CODEWITHSUNDEEP
javascriptif-statement
haeminish
haeminish

Reputation: 1078

if statement checking for multiple boolean conditions

I have a if statement that must call function checkEmpty() for every conditions.

function checkFormFilled(evt){
    var isFilled;
    if(checkEmpty('id1', 'class1') && //condition 1
       checkEmpty('id2', 'class2') && //condition 2
       checkEmpty('id3', 'class3') && //condition 3
       checkEmpty('id4', 'class4')){ //condition 4
       evt.preventDefault();
       isFilled = true;
    }
    return isFilled;
}

The problem is when the condition 1 is false(any preceding condition is false), skips to the evt.preventDefault() line, doesn't get call other following checkEmpty() functions.

I want to call evt.preventDefault() when all conditions return true.

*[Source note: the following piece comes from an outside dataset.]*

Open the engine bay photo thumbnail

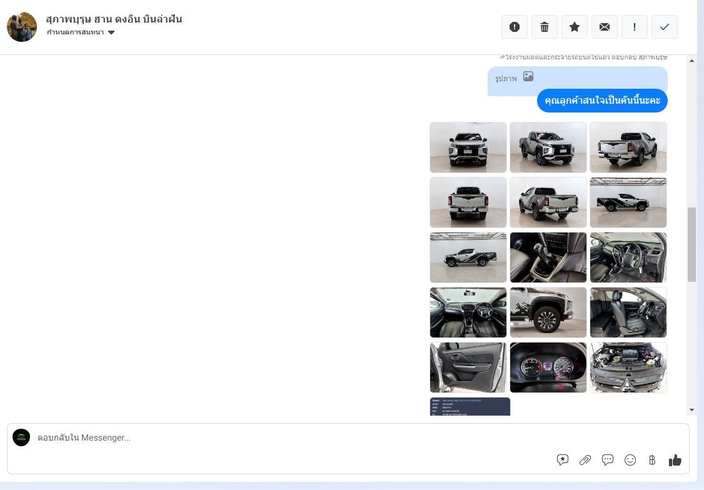628,368
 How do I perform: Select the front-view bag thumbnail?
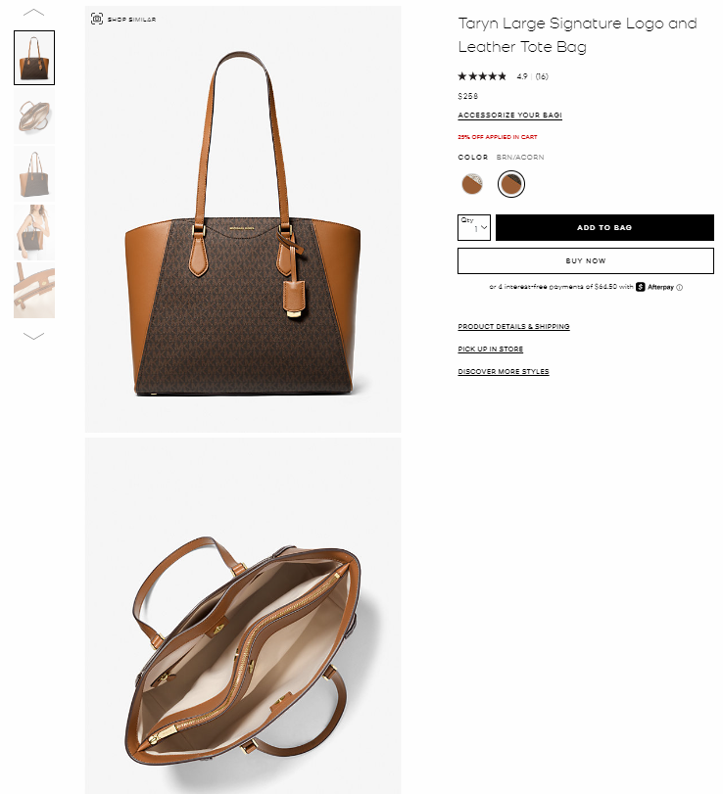coord(34,58)
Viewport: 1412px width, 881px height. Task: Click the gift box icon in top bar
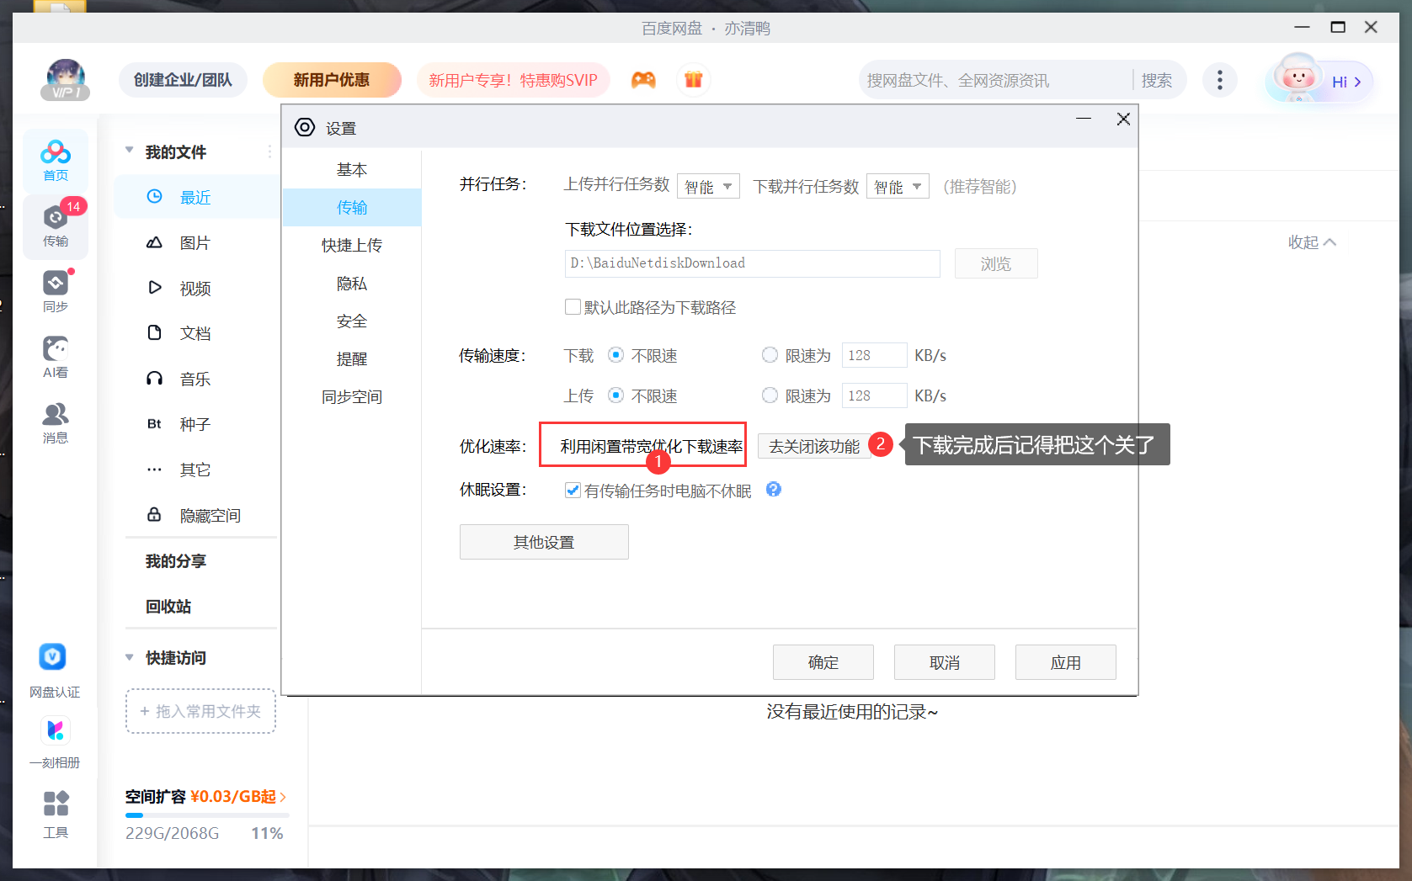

Is there other way around to make this work?

Upvotes: 0

Views: 14873

Answers (7)

NIDHIN VINCENT
NIDHIN VINCENT

Reputation: 235

function checkEmpty(val){ return val;}
function _conditioncheck(e){
    if(checkEmpty(false) && checkEmpty(true) && checkEmpty(true) && checkEmpty(true)){ 
	console.log('true....');
	e.preventDefault();
    }
}	
<input type="button" id="click" value="Click ME" onclick="_conditioncheck(event);" />

Its working for me.

Upvotes: 2

A. L
A. L

Reputation: 12689

Assuming you have an array of objects, you could try the every function.

Example

var array = [];

for (var i = 0; i < 4; i++)
{
  array.push({
    id: i, bool: true
  });
}

function check(item)
{
  return item.bool == true || false;
}

if (array.every(check))
{
  console.log("all true");
}
else
{
  console.log("return false instead");
}



// Just an example of something that is false
array[1].bool = false;

if (!array.every(check))
{
  console.log("something is false");
}

Upvotes: 1

D Lowther
D Lowther

Reputation: 1619

What you are doing now with the chained && operators is saying if all of these things are true then event.preventDefault. If you really need to check every one of the conditions and proceed if any are true then you should use the logical OR operator || instead.

Upvotes: 0

acdcjunior
acdcjunior

Reputation: 135862

If you

must call function checkEmpty() for every conditions.

And

I want to call evt.preventDefault() when all conditions return true.

If you are sure that checkEmpty() returns a boolean, you could use the bitwise and (&) operator:

function checkEmpty(x) {
  console.log('checkEmpty called for ' + x);

  return false;
}
if(checkEmpty('..1', '....') & //condition 1
   checkEmpty('..2', '....') & //condition 2
   checkEmpty('..3', '....') & //condition 3
   checkEmpty('..4', '....')){ //condition 4
  console.log('inside if');
}

Output:

checkEmpty called for ..1
checkEmpty called for ..2
checkEmpty called for ..3
checkEmpty called for ..4

See fiddle demo here.

Upvotes: 1

behkod
behkod

Reputation: 2777

Its called short-circuit.

1- In a condition check composed of &&, if the first element evaluates to false, all of the remaining conditions are ignored, returning false for the whole condition.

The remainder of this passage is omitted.